IDS 290-4 Reading for Pleasure

Instructors

Cynthia Blakeley (ILA) and Kim Loudermilk (ILA)

Teaching Assistants

Katalia Alexander, Jeremy Slater and Ben Thomas

Meeting Time

F 1:00 - 2:15pm ONLINE

This course is open to students enrolled in one of the following courses: AMST/IDS 385W: Advertising in American Culture and IDS 390: Interdisciplinary Research Design. If you are not enrolled in one of these courses but are interested in taking Reading for Pleasure, please contact one of the instructors to inquire about availability. In a typical college schedule filled with mandatory assignments, reading for pleasure, diving into another world simply for the joy of it, can fall by the wayside. This course will help you to carve out time for literary fiction chosen by your peers Our undergraduate TAs will each suggest potential books for the class to read and will lead a class discussion on the chosen book. Students taking the class will help select the books we read. The first class will be held on February 5, and we will meet for a total of 10 consecutive Fridays over the course of the semester, with the last class held on April 9. Our class format will vary; in addition to the three sessions devoted to group discussion of the books we're reading, we'll have two sessions in which students and faculty briefly present favorite books, while another three will potentially entail more creative endeavors, such an online novel or poetry reading, or the screening of a film adaptation. Students will also attend one or two asynchronous literary events.
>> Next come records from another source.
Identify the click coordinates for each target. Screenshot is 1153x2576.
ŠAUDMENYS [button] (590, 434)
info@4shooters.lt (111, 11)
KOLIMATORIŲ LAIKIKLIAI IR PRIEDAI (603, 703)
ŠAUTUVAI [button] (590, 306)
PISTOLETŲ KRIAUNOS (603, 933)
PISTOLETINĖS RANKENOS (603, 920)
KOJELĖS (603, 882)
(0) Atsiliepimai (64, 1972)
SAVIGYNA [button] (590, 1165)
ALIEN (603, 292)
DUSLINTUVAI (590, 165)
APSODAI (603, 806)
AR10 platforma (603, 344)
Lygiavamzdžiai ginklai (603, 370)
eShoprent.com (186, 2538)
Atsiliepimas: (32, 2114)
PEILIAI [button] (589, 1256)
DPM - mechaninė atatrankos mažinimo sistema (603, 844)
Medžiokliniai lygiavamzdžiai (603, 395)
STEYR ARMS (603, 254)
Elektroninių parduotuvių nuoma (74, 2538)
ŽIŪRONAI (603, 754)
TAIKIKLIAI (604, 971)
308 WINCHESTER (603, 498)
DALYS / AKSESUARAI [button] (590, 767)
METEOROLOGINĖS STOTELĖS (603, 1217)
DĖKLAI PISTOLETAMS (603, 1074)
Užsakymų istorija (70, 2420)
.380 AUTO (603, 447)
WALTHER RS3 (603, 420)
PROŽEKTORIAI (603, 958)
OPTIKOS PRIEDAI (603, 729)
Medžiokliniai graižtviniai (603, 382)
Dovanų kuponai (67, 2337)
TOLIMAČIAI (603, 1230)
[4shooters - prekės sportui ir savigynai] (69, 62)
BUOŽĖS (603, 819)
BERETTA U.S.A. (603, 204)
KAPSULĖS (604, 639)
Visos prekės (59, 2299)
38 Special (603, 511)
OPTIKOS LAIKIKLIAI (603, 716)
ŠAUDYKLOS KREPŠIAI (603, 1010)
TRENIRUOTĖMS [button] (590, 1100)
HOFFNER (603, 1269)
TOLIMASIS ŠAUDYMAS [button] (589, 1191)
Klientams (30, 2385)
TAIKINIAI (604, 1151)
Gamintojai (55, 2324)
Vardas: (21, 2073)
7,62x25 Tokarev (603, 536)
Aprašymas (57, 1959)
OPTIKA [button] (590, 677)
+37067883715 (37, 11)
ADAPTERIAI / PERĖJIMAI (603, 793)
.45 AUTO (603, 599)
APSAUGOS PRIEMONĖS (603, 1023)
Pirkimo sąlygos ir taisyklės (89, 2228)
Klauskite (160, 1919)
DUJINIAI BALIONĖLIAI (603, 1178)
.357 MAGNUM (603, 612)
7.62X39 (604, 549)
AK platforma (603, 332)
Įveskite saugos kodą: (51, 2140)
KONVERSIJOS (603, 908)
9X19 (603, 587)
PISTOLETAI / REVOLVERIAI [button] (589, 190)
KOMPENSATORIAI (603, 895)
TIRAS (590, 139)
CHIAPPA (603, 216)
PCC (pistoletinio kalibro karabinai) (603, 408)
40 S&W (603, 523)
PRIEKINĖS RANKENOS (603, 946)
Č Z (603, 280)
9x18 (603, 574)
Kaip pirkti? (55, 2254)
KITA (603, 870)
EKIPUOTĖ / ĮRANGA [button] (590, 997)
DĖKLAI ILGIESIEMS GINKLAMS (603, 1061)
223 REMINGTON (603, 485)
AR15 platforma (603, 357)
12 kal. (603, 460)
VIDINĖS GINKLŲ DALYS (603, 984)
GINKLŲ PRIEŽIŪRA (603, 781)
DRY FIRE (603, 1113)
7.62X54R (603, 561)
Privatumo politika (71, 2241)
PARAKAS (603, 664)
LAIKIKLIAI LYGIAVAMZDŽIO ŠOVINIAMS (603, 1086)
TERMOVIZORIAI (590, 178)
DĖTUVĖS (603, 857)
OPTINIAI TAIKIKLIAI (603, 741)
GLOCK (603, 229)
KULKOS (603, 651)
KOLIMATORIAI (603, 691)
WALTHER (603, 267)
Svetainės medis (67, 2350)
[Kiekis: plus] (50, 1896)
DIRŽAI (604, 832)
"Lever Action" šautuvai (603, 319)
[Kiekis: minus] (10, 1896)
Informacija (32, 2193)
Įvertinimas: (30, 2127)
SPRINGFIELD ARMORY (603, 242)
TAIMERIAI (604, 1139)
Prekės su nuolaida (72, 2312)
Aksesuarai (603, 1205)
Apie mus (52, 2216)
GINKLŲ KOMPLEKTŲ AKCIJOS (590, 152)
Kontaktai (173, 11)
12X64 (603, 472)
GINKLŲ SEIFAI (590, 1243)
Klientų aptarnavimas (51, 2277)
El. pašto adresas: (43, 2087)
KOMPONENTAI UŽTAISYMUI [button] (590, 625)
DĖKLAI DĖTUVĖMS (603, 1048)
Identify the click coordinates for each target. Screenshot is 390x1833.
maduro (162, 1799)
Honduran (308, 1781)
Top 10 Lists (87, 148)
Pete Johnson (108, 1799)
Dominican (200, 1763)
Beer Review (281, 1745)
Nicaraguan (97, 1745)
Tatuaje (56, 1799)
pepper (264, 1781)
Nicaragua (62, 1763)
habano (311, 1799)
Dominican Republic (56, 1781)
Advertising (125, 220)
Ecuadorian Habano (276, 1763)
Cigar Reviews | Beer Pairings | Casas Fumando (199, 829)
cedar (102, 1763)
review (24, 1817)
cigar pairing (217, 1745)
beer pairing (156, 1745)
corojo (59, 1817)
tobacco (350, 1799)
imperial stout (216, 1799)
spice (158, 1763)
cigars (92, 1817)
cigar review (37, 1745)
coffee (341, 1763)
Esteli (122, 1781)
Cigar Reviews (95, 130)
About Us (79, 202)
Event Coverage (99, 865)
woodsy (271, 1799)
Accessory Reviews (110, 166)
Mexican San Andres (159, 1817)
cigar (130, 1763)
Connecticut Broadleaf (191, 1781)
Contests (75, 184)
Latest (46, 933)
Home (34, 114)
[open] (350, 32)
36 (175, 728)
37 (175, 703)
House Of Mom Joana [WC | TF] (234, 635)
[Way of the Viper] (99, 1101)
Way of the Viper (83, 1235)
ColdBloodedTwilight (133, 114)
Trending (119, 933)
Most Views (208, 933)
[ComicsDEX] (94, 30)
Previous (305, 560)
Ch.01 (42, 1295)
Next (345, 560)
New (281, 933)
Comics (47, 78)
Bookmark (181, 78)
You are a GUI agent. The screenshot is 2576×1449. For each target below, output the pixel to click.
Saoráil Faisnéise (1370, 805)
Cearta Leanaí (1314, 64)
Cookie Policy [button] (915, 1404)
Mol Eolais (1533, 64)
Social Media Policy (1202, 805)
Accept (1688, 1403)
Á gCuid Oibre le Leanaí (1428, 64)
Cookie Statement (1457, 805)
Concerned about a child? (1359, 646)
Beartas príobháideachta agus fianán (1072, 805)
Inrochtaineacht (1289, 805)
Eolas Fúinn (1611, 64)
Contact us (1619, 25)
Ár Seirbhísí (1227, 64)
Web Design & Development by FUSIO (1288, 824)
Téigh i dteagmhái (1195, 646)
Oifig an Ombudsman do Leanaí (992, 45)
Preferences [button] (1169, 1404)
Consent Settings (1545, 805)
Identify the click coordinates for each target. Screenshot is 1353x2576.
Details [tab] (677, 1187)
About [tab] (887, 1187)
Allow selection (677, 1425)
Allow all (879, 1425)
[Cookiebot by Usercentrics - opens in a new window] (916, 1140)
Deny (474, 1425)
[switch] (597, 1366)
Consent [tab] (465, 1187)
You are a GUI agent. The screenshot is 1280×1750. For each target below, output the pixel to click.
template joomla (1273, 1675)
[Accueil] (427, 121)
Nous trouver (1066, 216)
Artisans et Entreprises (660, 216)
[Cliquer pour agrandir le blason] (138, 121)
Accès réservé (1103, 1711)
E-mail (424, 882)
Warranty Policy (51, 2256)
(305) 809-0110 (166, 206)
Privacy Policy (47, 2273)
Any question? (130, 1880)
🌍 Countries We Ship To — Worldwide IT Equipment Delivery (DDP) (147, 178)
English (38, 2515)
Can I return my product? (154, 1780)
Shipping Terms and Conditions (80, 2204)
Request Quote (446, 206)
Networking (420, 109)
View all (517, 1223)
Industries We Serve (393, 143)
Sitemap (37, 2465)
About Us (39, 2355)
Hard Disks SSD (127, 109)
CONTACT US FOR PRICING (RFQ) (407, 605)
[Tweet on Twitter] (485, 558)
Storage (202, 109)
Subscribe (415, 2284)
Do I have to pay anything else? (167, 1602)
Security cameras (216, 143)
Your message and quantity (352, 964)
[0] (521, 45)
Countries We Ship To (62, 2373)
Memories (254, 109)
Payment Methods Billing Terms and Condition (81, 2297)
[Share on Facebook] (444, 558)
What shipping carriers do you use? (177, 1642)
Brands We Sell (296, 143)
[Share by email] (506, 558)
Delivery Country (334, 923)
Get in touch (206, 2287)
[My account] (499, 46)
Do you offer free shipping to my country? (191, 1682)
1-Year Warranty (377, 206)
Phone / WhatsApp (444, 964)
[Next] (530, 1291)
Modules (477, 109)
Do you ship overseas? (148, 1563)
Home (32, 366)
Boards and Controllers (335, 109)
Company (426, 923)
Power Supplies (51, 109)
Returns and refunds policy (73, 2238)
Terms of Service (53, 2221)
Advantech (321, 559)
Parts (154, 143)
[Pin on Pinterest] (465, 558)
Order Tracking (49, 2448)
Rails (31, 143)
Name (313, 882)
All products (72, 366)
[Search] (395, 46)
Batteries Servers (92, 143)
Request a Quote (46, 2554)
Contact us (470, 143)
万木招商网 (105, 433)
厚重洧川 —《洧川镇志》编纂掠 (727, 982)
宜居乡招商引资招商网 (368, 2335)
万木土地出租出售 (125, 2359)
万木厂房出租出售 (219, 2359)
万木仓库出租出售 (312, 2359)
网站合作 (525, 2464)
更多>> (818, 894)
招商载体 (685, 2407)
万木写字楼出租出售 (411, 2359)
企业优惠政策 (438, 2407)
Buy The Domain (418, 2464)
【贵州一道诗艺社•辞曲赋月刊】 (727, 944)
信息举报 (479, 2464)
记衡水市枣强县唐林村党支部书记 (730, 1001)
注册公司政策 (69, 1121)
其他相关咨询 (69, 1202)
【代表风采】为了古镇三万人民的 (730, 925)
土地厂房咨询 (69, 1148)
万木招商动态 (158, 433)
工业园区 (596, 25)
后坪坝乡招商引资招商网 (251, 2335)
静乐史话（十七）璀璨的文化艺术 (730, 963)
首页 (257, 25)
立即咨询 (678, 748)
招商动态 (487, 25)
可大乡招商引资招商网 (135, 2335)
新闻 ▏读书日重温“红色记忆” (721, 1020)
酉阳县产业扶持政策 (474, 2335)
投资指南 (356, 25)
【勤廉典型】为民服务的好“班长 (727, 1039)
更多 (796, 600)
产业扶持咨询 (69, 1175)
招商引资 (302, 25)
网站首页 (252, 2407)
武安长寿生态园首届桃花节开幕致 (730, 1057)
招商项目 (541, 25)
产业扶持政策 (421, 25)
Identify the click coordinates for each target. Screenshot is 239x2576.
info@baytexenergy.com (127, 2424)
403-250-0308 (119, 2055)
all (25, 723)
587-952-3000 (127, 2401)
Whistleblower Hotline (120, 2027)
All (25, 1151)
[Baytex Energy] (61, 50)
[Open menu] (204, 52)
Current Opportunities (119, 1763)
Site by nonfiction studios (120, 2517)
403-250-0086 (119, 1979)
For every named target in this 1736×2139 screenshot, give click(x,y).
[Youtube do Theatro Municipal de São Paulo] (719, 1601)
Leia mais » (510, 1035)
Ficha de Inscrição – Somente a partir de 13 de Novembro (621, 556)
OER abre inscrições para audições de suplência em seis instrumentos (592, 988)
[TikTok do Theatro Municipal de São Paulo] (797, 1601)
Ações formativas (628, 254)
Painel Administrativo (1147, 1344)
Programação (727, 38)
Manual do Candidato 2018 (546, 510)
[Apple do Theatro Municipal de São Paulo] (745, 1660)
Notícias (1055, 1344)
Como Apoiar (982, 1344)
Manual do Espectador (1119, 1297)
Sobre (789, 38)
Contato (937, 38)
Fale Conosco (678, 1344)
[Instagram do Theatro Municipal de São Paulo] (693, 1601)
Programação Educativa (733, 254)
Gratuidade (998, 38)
IDS 290-6 Race, Place, and Space: Sci-Fi and Social Inequities

Instructors

Marjorie Pak (Linguistics) and Dehanza Rogers (Film & Media Studies)

Teaching Assistants

Calen MacDonald and Shreya Pabbaraju

Meeting Time

W 1:00 - 2:15pm ONLINE

Throughout this course we will examine the concerns of gender, race, sexual orientation, and class that have long lain in the subtext of science fiction. We speculate that sci-fis have always underscored inequities in gender, race, sexual orientations, and class, although more recent work is attempting to subvert these tropes. This sidecar will work on investigating social inequities in sci-fi, and how they can help us process different identity conflicts. Together, we will examine the lore behind sci-fi and fantasy works from Frankenstein , Alas Babylon , Hunger Games , Star Trek , the Marvel superhero franchise, and others to see how they challenge or cement the social hierarchies at play. We will examine sci-fi and fantasy works as a metaphor for global disaster and images of heroism, solidarity, and grief. Students will employ intertextual and intercultural analyses to critically think about how the reflexive tendencies of media can hinder or help the fight for social justice, and will be asked to critically consider the media they consume.